First responses and comments began trickling out last week on the Securities and Exchange Commission's proposals for standardized securitization disclosure practices.
All said, by deadline, it appeared that not many had weeded through the 400 page document, though many confirmed efforts to do so in the coming weeks.
"99% of this proposal is codifying no-action letters, existing staff interpretations and guidance, and current practice," said The Bond Market Association's Vice President and Assistant General Counsel Nadine Cancell. "Overall, the fact that underwriters and issuers will be freer to give information to investors in circumstances where it is needed is a positive for the industry."

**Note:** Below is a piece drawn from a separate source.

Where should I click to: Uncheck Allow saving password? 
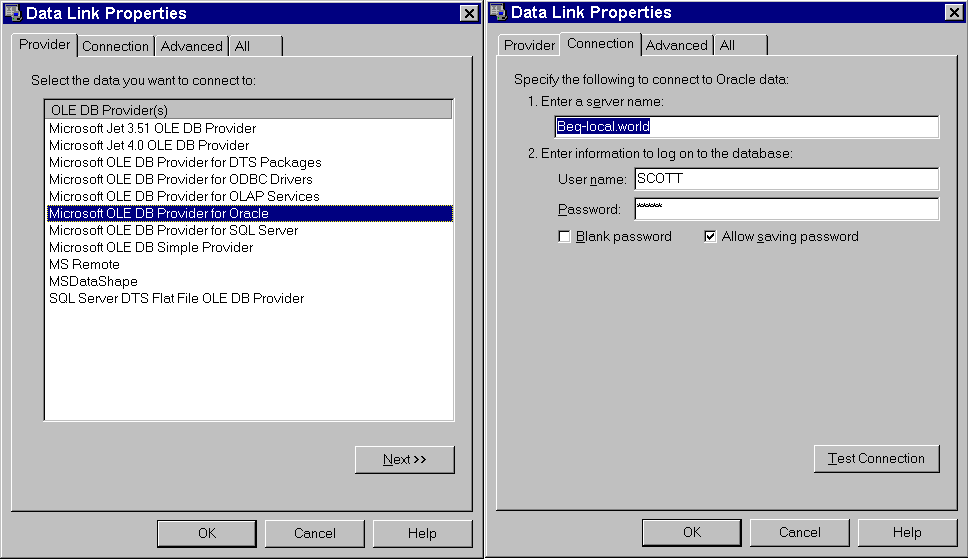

However, Stephen Kudenholdt, head of structured finance at Thacher Proffitt & Wood, said that the SEC appears to be going beyond the status quo in its approach to the content of disclosure and certain reporting requirements. While it was widely anticipated that the regulator would ask for static pool information, Kudenholdt was surprised at the extent of what was set forth in the proposal. In the reporting area, the concept of an attestation from a responsible person marks a major departure form how things are done today, he said. "I think there will be a lot of comments on specific items," Kudenholdt said.
Not surprisingly, Nomura Securities ABS research head Mark Adelson circulated an update to his preview from the prior week (see ASR 5/3), which identified the major areas that the SEC is targeting. Adelson also identified the inclusion of static pool information and the attestation requirement as important points. "The proposal includes nearly all of what we hoped to see, but not everything," Adelson said. "A little room for improvement remains."
Standardized servicer reporting
The SEC seems to be significantly concerned with the ease in a servicer manipulating the seeming performance of a transaction by, in the bluntest terms, gaming the reports. This is not surprising considering the issue has risen to the forefront of the market several times over the past few years.
Deloitte & Touche's Marty Rosenblatt circulated a commentary on the SEC's proposal concerning servicer disclosure and attestation (see p. 12-14 for abridged version).
Essentially, it seems the SEC's guidelines will at least identify the party responsible for the accuracy of the reports, which will be the entity signing a servicing exhibit accompanying the deal's 10-K. This party is likely the servicer or master servicer, as proposed by the SEC.
In some ways, this rehashes some of the challenges Sarbanes-Oxley presents in dealing with a single-party certification of disclosures. At the time, it was proposed that both the trustee and the servicer jointly certify the ABS related SEC filings. The SEC's current proposal, however, is specific that only one party would sign, and would be responsible for the accuracy of all the other parties involved in the securitization.
William Berls, senior vice president and chief compliance officer for treasury and securities at JP Morgan Chase Bank said his group would be paying close attention to the role being laid out for the trustee.
"In the past, there was an assumption that the trustee was a general supervisor of the deal with the responsibility that everything went off according to plan," Berls said. "This is not the case, and disclosure will help to qualify that."